Enter the CDXServer. CDXServer started as an implementation - a REST webservice for querying CDX files, but quickly became an API that others could reimplement as they saw fit.
TinyCDXServer is a Java implementation from the National Library of Australia. For a storage back end it uses RocksDB from those nice people at Facebook. The server itself is built directly on java.net.Socket
.
Build and install of TinyCDXServer
Clone/download from https://github.com/nla/tinycdxserver .

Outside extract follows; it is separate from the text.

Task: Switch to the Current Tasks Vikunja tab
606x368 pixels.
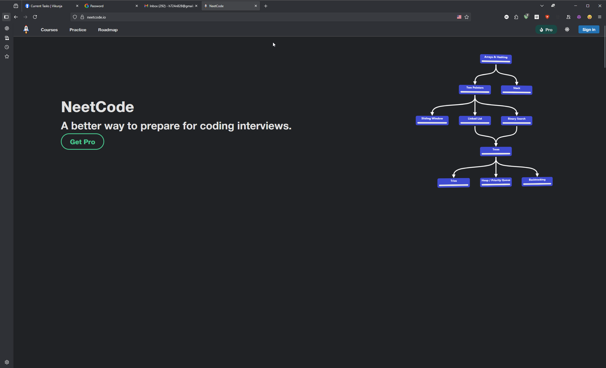Action: point(47,6)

Modify the pom.xml if necessary to use the NLA's own build of rocksdbjni
(because the public maven releases don't support snappy compression). Then build with mvn -DskipTests clean package
.
Install libsnappy
on your machine or just download libsnappy.so.1
(e.g. from https://www.rpmfind.net/linux/rpm2html/search.php?query=libsnappy.so.1()(64bit) )and add it your library path with e.g. export LD_LIBRARY_PATH=/netarkiv-devel/
.
Start TinyCDXServer
java -jar ./tinycdxserver-0.3.2.jar -d /netarkiv-devel/cdxdb/ -p 8888
Playing with TinyCDXServer
Browse to http://belinda:8888 to see the landing page. You can feed TinyCDXServer by posting an unsorted cdx file to a collection, e.g.

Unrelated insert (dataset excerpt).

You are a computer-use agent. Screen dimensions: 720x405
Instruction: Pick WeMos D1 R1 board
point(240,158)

curl -X POST --data-binary @./temp.cdx http://localhost:8888/cdxidx
then you can see the collection statistics at http://belinda:8888/cdxidx.

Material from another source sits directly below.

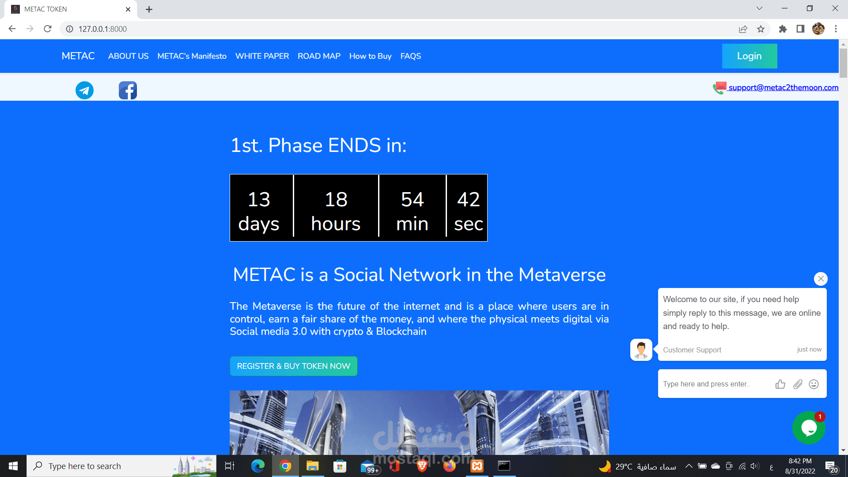Open the Facebook social icon
The width and height of the screenshot is (848, 477).
pos(128,90)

A search like http://belinda:8888/cdxidx?q=type:urlquery+url:http://jp.dk gives a structured result set like
<?xml version="1.0" encoding="UTF-8"?> <wayback> <request> <startdate>19960101000000</startdate> <enddate>20160930064528</enddate> <type>urlquery</type> <firstreturned>0</firstreturned> <url>dk,jp)/</url> <resultsrequested>10000</resultsrequested> <resultstype>resultstypecapture</resultstype> </request> <results> <result> <compressedoffset>23174567</compressedoffset> <mimetype>text/html</mimetype> <file>4530-10-20060329072121-00000-sb-prod-har-001.statsbiblioteket.dk.arc</file> <redirecturl>-</redirecturl> <urlkey>dk,jp)/</urlkey> <digest>MT6CQWOGIMM2G22TKG2FAYXCEHGX2LA5</digest> <httpresponsecode>200</httpresponsecode> <robotflags>-</robotflags> <url>http://www.jp.dk/</url> <capturedate>20060329072234</capturedate> </result> <result> <compressedoffset>23087849</compressedoffset> <mimetype>text/html</mimetype> <file>4544-10-20060330072105-00000-sb-prod-har-001.statsbiblioteket.dk.arc</file> <redirecturl>-</redirecturl> <urlkey>dk,jp)/</urlkey> <digest>3IWDRY7DXMX55WISTJWZ5775KYWNURQN</digest> <httpresponsecode>200</httpresponsecode> <robotflags>-</robotflags> <url>http://www.jp.dk/</url> <capturedate>20060330072148</capturedate> </result> ....